なぜ2回途中で投手交代? 藤本監督が断ち切りたかった不穏な空気「ヒットも嫌だった」

ソフトバンク・藤本博史監督【写真:福谷佑介】
ソフトバンク・藤本博史監督【写真:福谷佑介】

「2回の最後まで森で行ってもよかったけど…」

■ソフトバンク 5ー4 楽天(29日・楽天生命パーク)

 29日に楽天生命パークで行われた楽天戦に競り勝ち、リーグ優勝に王手をかけたソフトバンク。初回に4点を先制しながらも追いつかれる苦しい展開で、勝利を手繰り寄せたのは、7投手による決死の継投策だった。

 初回、怒涛の4連続タイムリーでいきなり4点を先制したソフトバンク。だが、先発の森唯斗投手が波に乗れなかった。その裏、いきなり小深田、渡邊佳に連打を浴びると、島内に適時打を許して1点を失った。2回には先頭の辰己に四球を与え、岡島に2ランを被弾。1点差に迫られた。

 ソフトバンクベンチはすぐさま動いた。炭谷を空振り三振に打ち取り、打者一巡したところで森から大関友久投手にスイッチ。この早い継投の意図を藤本監督「よかったら引っ張ろうと思ったけど、悪かったらすぐ代えるって最初から言っていた。2回の最後まで森で行ってもよかったけど、もうヒットも嫌だったから」と明かす。
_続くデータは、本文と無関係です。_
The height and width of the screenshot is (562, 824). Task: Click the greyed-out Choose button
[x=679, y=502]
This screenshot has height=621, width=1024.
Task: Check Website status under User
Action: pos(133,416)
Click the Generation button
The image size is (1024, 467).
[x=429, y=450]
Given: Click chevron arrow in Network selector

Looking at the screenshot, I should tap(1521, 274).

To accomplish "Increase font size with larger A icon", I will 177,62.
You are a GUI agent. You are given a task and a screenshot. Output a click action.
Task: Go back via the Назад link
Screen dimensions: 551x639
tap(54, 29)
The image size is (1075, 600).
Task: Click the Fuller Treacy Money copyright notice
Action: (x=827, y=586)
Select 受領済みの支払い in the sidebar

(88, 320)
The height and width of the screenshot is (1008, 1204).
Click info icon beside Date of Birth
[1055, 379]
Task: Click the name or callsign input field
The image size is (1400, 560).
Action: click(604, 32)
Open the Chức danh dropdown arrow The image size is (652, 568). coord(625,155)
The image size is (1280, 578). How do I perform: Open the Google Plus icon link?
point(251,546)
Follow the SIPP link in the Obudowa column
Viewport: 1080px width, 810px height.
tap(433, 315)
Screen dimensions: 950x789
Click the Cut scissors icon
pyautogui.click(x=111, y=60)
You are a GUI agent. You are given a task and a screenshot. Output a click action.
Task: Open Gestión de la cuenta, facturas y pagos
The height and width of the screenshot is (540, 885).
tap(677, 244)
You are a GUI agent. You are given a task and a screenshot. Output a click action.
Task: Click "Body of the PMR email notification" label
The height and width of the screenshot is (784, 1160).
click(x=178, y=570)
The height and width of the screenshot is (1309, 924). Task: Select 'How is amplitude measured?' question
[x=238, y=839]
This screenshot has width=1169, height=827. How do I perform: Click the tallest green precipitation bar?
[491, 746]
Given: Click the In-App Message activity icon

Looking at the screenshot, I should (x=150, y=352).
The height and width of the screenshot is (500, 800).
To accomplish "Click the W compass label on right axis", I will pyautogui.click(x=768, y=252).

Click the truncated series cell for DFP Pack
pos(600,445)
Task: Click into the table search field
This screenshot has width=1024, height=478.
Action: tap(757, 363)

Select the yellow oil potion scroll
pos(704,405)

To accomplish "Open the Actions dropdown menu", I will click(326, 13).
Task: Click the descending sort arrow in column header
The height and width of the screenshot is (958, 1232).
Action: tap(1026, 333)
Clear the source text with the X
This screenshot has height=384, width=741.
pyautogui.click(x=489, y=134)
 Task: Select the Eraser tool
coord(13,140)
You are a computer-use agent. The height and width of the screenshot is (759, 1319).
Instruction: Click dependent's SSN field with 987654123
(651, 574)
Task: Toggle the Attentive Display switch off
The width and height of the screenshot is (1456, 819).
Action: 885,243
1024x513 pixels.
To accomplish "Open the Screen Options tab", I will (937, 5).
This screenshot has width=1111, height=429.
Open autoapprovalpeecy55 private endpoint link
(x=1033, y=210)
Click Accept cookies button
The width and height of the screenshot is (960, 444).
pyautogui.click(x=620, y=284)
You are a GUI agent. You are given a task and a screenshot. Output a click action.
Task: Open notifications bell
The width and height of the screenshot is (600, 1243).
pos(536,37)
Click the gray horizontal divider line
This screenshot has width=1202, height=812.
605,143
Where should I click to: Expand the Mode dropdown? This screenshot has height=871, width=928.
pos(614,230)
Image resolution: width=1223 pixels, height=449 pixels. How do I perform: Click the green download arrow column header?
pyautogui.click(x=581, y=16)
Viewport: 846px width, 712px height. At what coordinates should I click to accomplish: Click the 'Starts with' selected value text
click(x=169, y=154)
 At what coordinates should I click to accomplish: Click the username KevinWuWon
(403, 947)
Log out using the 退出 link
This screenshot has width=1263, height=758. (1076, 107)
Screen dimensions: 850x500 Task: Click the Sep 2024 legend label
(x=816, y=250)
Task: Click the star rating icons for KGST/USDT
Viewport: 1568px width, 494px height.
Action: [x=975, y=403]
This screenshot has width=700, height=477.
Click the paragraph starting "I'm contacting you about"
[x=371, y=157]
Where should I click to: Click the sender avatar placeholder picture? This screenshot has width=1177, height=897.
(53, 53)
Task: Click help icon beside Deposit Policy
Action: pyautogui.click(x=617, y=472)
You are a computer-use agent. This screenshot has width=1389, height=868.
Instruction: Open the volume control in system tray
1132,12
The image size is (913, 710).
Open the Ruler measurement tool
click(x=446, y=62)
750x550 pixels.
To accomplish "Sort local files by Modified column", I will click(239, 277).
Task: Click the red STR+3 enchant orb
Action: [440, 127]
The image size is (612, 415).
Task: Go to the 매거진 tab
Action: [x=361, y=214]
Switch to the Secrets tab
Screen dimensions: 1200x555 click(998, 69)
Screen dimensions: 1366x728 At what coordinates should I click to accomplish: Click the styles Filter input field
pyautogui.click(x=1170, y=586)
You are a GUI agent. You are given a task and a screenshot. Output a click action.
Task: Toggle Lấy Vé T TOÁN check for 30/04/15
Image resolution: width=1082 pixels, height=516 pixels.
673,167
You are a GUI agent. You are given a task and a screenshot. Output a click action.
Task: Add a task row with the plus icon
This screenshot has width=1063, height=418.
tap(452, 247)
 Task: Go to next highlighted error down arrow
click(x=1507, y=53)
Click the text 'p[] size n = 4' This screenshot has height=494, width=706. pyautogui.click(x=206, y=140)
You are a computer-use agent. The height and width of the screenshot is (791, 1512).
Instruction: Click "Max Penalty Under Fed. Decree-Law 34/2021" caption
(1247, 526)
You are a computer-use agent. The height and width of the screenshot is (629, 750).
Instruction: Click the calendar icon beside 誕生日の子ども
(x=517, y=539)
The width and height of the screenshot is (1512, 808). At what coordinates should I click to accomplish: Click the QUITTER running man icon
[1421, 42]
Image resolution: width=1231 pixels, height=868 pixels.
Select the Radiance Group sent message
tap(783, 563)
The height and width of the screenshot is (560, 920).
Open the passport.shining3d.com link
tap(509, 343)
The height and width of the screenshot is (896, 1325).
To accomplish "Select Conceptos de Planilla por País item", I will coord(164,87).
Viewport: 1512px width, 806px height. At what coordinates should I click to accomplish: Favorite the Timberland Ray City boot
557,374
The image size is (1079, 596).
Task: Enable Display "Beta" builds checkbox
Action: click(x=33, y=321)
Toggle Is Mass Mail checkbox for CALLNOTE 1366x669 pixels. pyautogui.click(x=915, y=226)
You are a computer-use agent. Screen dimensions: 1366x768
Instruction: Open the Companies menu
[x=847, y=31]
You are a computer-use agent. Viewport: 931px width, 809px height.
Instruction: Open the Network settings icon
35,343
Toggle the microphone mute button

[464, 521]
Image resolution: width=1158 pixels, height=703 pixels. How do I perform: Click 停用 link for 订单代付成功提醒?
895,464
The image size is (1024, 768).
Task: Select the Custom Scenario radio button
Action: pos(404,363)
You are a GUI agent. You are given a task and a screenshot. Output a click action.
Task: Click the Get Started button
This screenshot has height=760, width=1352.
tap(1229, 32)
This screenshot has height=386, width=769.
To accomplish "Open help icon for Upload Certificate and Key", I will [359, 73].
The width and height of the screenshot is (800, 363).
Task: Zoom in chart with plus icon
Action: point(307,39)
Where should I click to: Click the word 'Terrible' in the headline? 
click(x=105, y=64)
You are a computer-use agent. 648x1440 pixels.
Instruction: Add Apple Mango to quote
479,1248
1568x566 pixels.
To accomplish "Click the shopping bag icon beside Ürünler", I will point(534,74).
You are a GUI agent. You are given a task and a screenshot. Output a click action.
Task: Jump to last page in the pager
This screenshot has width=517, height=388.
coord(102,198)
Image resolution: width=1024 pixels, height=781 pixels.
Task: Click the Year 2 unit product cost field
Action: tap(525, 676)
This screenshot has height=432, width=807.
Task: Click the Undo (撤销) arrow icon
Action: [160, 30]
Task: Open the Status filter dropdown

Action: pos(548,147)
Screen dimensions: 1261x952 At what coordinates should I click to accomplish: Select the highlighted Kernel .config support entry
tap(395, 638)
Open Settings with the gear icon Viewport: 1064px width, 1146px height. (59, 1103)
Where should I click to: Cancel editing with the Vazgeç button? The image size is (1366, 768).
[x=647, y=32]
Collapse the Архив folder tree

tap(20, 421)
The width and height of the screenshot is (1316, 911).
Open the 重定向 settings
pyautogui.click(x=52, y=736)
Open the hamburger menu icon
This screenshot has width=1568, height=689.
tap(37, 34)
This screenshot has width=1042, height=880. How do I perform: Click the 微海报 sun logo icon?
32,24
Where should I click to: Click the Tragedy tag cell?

 グラウンド上に漂っていた不穏な空気。ここで新たな走者を出すと、流れが完全に相手へ行ってしまうのでは……。それを避けるために森を諦め、大関投入に踏み切ったのだった。

藤本監督の執念「絶対に今日の試合を落としたくなかったんで」

 大関は狙い通りに小深田を遊ゴロに打ち取って、この回を切り抜けて流れを食い止めた。続く3回に島内に適時二塁打を浴びて同点に追いつかれたものの、精巣がんの手術からの復帰後、最長となる2回2/3を投げて2安打1失点と好リリーフで復帰後初の勝利投手にもなった。

 5回には大関が渡邊佳に中前安打を浴びて右の浅村を迎えたところで、今度は泉圭輔投手にスイッチ。さらに6回には、泉が先頭の鈴木大に右前安打を浴びたところで、今度は左の嘉弥真を送り込んだ。イニング途中でも構わず、次々に投手を注ぎ込んだ。7回からは松本、藤井、モイネロの勝利の方程式。7人のリレーで楽天打線にそれ以上の加点を許さなかった。

 指揮官は「本当は2イニングでやめる予定だったけど、よく投げてくれましたよね」と2番手で力投した大関を称賛。手術から復帰したばかりの大関に2回2/3を任せる思い切った策を繰り出し「絶対に今日の試合を落としたくなかったんでね。4点取ってね、もう1点取られた時点でもう(森を)代えようかなというぐらいの意識はあった」というほどの執念の采配だった。

 優勝へのマジックは「2」となり、30日の結果次第でリーグ優勝が決まる。「オリックスがどうのこうのじゃなく、2つ勝つっていうことで。明日勝って、西武戦に勝って決めたいですね」と藤本監督。泣いても笑ってもあと残り3試合。総力を結集して、頂点へと駆け上がる。